Filter the entries below down to the lines that hold "panel".

-------- Records shown

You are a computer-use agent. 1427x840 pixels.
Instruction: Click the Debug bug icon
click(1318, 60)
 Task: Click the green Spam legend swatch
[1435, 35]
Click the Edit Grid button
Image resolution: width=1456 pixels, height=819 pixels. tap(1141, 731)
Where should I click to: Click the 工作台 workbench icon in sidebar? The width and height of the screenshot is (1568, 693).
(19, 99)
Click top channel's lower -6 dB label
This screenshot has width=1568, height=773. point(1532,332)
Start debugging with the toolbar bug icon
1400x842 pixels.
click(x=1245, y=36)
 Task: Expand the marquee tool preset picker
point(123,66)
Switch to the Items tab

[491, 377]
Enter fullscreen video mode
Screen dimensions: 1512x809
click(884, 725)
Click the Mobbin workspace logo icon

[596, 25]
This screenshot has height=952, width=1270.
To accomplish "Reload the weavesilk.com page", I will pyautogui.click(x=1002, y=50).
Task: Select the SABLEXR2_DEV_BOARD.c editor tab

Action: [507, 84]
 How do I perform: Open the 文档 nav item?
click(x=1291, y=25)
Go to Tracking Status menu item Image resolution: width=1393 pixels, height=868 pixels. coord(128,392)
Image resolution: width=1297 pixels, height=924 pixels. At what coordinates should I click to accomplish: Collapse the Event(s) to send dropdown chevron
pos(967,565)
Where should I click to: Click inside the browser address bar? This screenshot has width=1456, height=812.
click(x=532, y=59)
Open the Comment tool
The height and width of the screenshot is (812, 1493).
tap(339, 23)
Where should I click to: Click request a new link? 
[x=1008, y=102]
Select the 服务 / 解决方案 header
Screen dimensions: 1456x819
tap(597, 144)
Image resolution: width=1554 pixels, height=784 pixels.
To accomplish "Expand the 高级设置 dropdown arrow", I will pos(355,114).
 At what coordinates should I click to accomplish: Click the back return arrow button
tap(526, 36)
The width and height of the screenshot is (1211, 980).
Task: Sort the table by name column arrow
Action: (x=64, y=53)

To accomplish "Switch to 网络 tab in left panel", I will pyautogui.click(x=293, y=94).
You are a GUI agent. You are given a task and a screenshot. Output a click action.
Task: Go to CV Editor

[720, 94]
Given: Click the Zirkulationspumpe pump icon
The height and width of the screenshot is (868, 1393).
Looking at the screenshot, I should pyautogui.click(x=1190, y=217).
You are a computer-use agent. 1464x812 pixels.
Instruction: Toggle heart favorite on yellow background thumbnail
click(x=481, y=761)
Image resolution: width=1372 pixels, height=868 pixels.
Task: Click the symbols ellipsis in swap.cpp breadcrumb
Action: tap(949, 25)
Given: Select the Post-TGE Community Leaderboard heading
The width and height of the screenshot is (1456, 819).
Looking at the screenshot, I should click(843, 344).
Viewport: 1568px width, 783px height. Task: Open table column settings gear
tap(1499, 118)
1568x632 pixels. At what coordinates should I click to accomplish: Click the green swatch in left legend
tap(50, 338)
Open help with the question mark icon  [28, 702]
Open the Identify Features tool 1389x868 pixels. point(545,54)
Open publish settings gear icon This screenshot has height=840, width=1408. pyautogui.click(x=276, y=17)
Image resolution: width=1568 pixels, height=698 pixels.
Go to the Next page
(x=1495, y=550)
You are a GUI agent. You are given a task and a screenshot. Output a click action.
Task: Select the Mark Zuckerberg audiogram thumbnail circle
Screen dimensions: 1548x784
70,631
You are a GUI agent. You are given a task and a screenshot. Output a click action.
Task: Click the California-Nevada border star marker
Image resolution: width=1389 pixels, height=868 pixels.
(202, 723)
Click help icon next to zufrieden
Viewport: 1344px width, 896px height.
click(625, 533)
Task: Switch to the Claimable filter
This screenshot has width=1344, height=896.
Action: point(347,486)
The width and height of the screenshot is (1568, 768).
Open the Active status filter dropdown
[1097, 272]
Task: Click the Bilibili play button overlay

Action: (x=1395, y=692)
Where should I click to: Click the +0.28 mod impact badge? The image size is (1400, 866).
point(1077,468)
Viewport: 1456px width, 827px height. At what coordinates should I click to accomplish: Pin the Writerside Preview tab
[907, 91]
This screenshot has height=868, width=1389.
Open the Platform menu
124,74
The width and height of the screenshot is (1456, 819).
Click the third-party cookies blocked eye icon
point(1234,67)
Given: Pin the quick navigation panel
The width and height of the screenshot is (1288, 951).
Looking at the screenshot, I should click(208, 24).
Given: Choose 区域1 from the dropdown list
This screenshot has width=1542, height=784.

----------------

> _Task result_:
To accomplish "Switch to 网络 tab in left panel", I will pyautogui.click(x=293, y=94).
Given: Pin the quick navigation panel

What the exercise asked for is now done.